It’s only a few more days to go till Christmas!
Are you all set for the festivities, feasts and family gatherings? Here, at the First Edition and Cintra offices we are more than ready for that Christmas pudding. Or a chat with Santa on the phone…!
Join us on a quick tour around Europe to see how our colleagues celebrate Christmas with their families in their countries.
Rice pudding and a phone call with Santa
Tytti from Finland
“Usually in the morning we have rice porridge with cinnamon and sugar before going to a cemetery to put some candles on our relatives’ graves.
Then after that we come back home and bathe in the sauna and just relax with family by watching Christmas movies (which are almost the same every year…) and Santa’s live TV show from Korvatunturi (that’s where he lives)! It’s quite cool actually, basically you can call Santa and have a little convo with him, or if you prefer you can sing to him and then Santa’s little helper sometimes plays the piano to that specific Christmas song you’ve chosen.
Later in the afternoon we start eating Christmas dinner and drink mulled wine (without alcohol! You can add some vodka by yourself if you really want to.. :D) and eat lots of gingerbread. After the food has been eaten either Santa comes to give the presents, or if he’s really busy then he leaves them outside the door for you to find them.”

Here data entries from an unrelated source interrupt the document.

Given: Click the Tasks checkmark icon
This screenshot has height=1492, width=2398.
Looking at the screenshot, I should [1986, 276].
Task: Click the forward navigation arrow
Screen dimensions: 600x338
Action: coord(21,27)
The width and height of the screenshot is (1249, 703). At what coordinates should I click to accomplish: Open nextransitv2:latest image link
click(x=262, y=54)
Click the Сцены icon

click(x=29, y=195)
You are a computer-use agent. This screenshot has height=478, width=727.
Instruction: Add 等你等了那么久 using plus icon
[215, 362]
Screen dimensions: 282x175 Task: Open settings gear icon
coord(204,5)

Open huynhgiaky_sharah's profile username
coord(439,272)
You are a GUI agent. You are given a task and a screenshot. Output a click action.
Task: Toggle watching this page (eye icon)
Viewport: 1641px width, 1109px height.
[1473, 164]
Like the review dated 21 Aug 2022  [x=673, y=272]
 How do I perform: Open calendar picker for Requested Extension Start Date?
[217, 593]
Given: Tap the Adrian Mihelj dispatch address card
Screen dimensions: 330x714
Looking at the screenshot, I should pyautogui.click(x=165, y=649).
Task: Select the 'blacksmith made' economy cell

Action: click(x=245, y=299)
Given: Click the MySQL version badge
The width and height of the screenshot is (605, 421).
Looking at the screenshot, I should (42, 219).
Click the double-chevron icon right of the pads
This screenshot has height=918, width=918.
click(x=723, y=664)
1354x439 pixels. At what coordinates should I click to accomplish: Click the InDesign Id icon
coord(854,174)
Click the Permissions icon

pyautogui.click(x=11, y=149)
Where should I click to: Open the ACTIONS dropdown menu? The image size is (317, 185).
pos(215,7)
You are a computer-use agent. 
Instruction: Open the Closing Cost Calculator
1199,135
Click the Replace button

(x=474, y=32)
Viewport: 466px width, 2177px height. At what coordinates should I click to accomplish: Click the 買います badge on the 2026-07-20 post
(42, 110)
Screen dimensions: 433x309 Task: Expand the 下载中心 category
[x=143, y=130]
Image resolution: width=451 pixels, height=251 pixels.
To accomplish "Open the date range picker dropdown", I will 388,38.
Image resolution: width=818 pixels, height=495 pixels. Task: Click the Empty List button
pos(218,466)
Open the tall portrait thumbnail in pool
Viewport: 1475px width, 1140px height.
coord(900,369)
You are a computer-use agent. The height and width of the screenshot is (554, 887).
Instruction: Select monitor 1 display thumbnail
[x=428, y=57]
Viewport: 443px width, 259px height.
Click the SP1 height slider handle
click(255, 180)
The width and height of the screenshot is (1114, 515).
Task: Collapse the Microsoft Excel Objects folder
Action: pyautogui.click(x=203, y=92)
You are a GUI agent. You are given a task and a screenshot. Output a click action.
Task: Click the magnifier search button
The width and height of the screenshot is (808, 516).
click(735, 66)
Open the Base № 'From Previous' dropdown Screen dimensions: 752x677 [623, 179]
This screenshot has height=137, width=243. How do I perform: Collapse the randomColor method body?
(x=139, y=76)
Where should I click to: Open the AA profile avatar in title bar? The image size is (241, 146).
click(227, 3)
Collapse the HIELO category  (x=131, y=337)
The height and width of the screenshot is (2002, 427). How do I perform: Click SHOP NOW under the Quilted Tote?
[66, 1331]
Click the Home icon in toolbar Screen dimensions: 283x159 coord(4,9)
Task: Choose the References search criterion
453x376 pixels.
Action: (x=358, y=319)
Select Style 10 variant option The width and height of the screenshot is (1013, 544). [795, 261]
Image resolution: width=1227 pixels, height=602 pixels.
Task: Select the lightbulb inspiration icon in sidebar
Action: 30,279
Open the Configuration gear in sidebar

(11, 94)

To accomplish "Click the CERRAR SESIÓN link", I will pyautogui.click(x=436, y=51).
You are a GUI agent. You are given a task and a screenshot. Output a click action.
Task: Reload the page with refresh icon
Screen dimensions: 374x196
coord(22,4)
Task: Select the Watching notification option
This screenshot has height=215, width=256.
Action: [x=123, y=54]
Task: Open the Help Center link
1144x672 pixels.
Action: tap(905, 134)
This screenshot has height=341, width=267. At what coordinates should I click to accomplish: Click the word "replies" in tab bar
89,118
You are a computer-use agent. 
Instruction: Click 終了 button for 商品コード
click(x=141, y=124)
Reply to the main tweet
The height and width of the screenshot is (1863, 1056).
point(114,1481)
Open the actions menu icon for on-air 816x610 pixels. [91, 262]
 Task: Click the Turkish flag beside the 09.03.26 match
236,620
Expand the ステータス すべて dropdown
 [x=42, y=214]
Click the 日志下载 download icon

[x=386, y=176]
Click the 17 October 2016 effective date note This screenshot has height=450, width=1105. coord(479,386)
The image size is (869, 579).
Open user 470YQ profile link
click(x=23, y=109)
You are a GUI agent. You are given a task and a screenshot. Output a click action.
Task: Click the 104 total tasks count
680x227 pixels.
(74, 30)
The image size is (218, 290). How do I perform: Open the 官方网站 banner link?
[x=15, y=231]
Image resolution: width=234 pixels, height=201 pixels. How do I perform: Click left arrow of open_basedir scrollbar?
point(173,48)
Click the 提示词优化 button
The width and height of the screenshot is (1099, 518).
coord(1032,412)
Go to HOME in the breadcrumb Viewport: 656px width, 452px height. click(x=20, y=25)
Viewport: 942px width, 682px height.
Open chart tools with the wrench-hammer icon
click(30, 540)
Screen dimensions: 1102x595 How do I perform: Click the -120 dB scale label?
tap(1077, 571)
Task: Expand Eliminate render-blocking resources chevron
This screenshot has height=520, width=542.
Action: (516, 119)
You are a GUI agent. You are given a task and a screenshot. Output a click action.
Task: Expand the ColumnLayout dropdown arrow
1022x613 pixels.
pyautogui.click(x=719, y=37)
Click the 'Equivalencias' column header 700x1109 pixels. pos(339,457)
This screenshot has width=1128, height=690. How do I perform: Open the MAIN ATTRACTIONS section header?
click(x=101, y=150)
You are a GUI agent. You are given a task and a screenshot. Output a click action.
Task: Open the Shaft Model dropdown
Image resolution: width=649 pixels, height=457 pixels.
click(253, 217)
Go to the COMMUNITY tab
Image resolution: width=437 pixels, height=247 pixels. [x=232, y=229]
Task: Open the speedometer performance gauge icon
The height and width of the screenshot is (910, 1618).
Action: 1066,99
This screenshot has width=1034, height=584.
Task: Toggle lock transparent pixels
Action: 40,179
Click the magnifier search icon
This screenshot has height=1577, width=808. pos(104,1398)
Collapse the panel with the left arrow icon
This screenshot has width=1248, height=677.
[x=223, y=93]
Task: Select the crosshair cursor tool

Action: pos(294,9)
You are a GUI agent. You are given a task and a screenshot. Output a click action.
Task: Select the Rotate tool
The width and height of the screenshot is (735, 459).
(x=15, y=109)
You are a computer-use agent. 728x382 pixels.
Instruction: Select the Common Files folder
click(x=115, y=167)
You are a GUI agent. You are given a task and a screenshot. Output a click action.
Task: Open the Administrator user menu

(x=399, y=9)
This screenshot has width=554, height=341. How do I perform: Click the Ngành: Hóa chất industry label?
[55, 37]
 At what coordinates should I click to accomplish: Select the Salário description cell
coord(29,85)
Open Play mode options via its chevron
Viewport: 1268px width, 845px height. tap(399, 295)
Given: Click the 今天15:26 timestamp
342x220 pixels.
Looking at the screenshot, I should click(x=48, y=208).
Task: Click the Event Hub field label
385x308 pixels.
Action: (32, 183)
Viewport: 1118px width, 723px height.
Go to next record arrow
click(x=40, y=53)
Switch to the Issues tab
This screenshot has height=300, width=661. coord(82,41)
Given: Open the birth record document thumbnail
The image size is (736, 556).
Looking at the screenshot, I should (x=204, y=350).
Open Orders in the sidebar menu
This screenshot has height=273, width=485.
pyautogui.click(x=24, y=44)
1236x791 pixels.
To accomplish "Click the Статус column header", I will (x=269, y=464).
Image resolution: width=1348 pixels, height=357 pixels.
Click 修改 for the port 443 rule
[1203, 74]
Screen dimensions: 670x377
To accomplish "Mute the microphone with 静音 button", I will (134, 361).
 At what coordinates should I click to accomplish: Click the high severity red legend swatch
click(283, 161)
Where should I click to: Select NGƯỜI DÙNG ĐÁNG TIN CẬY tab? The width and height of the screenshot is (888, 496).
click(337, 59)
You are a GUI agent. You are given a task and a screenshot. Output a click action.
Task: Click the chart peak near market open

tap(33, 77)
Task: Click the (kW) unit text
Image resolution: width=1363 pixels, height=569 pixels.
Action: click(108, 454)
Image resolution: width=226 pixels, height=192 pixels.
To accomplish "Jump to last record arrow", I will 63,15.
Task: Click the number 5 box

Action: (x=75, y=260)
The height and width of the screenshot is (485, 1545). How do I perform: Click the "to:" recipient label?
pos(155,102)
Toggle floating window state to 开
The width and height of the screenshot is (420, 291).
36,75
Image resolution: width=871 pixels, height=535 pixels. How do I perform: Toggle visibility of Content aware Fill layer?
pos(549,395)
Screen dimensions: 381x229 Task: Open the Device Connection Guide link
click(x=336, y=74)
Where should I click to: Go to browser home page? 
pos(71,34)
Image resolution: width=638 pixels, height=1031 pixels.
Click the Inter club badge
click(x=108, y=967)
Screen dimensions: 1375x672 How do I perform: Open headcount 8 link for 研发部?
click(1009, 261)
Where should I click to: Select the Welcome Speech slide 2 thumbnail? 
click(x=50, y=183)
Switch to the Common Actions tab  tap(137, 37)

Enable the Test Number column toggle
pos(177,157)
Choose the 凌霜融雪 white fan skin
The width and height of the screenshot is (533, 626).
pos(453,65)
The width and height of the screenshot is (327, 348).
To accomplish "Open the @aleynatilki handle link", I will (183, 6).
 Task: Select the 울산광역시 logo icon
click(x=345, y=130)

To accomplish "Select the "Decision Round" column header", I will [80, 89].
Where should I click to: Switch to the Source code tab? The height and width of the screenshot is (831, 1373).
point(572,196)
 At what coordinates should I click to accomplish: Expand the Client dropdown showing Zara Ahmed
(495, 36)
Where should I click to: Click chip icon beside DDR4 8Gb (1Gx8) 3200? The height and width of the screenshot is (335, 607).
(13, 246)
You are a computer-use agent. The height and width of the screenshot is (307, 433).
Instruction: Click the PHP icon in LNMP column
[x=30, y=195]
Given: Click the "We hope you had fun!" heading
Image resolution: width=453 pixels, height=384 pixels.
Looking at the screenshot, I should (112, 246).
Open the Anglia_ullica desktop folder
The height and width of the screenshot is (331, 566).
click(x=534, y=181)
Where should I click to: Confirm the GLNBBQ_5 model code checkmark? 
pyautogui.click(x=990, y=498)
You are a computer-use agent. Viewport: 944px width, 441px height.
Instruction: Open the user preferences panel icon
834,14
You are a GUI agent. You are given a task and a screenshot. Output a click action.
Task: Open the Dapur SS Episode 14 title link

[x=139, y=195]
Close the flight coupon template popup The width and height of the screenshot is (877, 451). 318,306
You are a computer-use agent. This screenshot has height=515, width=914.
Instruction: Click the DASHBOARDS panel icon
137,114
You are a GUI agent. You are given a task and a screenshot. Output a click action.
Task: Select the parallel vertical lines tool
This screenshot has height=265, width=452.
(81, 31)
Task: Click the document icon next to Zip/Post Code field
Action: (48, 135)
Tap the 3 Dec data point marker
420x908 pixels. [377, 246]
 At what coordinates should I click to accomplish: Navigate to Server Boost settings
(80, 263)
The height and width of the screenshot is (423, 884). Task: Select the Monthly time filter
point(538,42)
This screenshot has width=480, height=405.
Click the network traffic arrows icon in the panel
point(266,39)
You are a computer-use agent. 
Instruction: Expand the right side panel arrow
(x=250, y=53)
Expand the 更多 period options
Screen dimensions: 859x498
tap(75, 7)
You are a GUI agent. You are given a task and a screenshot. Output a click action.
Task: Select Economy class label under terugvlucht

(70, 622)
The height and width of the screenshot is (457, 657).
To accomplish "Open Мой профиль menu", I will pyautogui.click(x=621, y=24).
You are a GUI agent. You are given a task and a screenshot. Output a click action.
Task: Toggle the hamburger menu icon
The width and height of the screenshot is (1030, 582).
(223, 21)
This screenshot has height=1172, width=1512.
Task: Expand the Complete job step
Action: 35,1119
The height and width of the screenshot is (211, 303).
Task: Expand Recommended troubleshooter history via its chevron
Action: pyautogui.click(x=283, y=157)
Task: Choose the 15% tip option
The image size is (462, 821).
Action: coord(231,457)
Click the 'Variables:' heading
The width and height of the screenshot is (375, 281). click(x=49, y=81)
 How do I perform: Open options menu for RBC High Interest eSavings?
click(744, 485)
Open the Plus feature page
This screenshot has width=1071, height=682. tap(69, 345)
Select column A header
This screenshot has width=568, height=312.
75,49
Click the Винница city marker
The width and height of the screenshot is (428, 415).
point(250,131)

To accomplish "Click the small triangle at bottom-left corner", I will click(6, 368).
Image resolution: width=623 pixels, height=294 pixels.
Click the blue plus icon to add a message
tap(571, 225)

Midnight mass and chestnuts
Isabelle from France
“A French Christmas is all about food, you won’t be surprised to read. Extended families sit down about 8 pm on December 24th to share a three-course meal that includes turkey and trimmings (chestnuts often are a feature) and une bûche de Noël beautifully decorated with holly twigs and cute snowmen. Some will chose to go to church attend the Messe de Minuit at midnight, but presents under the Christmas tree won’t be opened until the morning of December 25th – a very early start for some families as you can imagine…”
Sausages and Bescherung
Melanie from Germany
“In Germany, we tend to put up our Christmas tree during the day of the 24th of December – Christmas Eve. This is the day, or rather the evening, we have our big celebration and pressie exchange (Bescherung, for which there is no English equivalent word!). When we were children, we spent the day at our grandmother’s while our parents put up the tree and decorated it. This was a very secretive procedure and we were made to believe it was the Christkind (Christ child) who did this. When we were a little older we went to the cinema while our parents did all the work! As an evening meal, we have our traditional (that is, in our family – this varies a lot throughout Germany) potato salad and sausages (similar to Frankfurters). After the meal, we go into the living room where we catch the first glance of the Christmas tree and the presents underneath it.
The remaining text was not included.